Four must-have features for next generation in-memory computing
Today’s organizations want everything now — and this includes business answers that can be used to gain a competitive edge, lower costs, identify risks and more. It used to be that OLAP analytics and reporting was a wait-for-results proposition. In-memory computing changes all this with its ability to rapidly run reports on massive data sets while eliminating the latency of moving data across slower disk storage. IBM is thinking bigger by offering in-memory speed without the limitations. No more waiting for the answers you need for your business.
1. BLU Acceleration does not require the entire dataset to fit in memory while still processing at lightning-fast speeds.
Instead, BLU Acceleration uses a series of patented algorithms that nimbly handle in-memory data processing. This includes the ability to anticipate and “prefetch” data just before it’s needed and to automatically adapt to keep necessary data in or close to the CPU. Add some additional CPU acceleration techniques, and you get highly efficient in-memory computing at lightning-speed.

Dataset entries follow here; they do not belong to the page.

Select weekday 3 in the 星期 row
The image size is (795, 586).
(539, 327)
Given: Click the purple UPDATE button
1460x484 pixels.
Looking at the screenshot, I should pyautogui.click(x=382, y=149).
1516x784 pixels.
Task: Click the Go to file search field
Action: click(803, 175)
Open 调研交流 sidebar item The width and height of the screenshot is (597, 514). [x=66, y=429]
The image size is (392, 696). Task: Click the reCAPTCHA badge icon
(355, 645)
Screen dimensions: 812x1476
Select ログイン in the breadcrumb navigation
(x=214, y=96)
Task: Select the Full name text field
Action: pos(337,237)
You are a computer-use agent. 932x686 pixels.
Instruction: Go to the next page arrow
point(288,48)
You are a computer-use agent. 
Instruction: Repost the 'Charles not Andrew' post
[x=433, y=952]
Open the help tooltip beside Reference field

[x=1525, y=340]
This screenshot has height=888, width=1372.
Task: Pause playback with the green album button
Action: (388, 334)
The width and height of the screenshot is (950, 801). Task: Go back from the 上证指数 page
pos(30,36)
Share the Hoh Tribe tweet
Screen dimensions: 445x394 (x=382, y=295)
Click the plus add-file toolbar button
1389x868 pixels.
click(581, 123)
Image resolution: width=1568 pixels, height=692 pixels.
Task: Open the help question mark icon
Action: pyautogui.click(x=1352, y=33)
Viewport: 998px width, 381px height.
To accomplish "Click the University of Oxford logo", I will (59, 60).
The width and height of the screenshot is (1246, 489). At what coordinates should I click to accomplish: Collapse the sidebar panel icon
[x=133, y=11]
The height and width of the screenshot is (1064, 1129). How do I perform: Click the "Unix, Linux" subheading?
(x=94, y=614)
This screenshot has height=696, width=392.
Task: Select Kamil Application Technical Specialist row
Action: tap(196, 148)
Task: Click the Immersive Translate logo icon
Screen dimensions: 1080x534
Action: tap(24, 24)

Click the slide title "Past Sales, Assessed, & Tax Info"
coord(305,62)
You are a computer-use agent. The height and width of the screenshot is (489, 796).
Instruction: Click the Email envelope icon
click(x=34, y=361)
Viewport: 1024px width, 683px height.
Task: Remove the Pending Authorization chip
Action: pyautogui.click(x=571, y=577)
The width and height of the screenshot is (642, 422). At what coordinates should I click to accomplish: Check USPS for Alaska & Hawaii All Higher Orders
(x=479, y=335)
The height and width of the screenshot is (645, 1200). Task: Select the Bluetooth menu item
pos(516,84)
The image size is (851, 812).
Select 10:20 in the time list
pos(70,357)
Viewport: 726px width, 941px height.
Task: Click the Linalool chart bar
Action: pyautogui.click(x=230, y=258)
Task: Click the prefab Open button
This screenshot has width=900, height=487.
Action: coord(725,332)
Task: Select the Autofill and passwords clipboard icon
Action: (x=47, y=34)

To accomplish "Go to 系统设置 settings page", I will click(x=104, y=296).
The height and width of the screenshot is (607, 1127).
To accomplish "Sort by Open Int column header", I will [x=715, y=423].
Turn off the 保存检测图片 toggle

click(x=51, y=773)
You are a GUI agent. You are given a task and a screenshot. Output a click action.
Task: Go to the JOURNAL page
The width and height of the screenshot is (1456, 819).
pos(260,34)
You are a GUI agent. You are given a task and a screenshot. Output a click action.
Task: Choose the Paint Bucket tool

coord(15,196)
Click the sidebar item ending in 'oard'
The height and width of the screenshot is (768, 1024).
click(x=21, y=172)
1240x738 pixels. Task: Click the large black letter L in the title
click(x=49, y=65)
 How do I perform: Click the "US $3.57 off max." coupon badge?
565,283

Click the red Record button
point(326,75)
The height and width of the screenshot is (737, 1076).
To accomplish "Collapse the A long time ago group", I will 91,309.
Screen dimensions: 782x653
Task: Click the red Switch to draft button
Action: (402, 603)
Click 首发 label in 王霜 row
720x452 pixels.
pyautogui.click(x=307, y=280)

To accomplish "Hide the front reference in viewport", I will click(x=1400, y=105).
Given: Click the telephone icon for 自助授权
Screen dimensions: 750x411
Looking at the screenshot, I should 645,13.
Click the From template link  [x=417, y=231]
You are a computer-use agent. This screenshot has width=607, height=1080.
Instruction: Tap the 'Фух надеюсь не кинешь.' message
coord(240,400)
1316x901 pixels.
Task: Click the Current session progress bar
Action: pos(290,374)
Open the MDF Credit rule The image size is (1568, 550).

2. BLU Acceleration works on compressed data- saving time and money.
Why waste time and CPU resources on decompressing data, analyzing it and recompressing it? Instead of all these extra steps, BLU Acceleration preserves the order of data and performs a broad range of operations—including joins and predicate evaluations—on compressed data without the need for decompression. This is another next-generation technique to speed processing, skip resource-intensive steps and add agility.
3. BLU Acceleration intelligently skips processing of data it doesn’t need to get the answers you want.
With a massive data set, chances are good that you don’t need all of the data to answer a particular query. BLU Acceleration employs a series of metadata management techniques to automatically determine which data would not qualify for analysis within a particular query, enabling large chunks of data to be skipped. This results in a more agile computing, including storage savings and system hardware efficiency. This metadata is kept updated on a real-time basis so that data changes are continually reflected in the analytics. Less data to analyze in the first place means faster, simpler and more agile in-memory computing. We call this data skipping.
4. BLU Acceleration is simple to use.
As your business users demand more analytics faster, you need in-memory computing that keeps the pace. BLU Acceleration delivers optimal performance out of the box—no need for indexes, tuning, or time-consuming configuration efforts. You simply convert your row-based data to columns and run your queries. Because BLU Acceleration is seamlessly integrated with DB2, you can manage both row-based and column-based data from a single proven system, thus reducing complexity. This helps free the technical team to deliver value to the business – less routine maintenance and more innovation.
Fast, simple, agile
BLU Acceleration delivers the next generation of in-memory computing so that you organization is equipped to use actionable data to grow revenue, identify new efficiencies, spot opportunities and pinpoint risks. DB2 client can take advantage of BLU Acceleration by simply upgrading to DB2 10.5, while BLU for cloud is another flexible option to get started.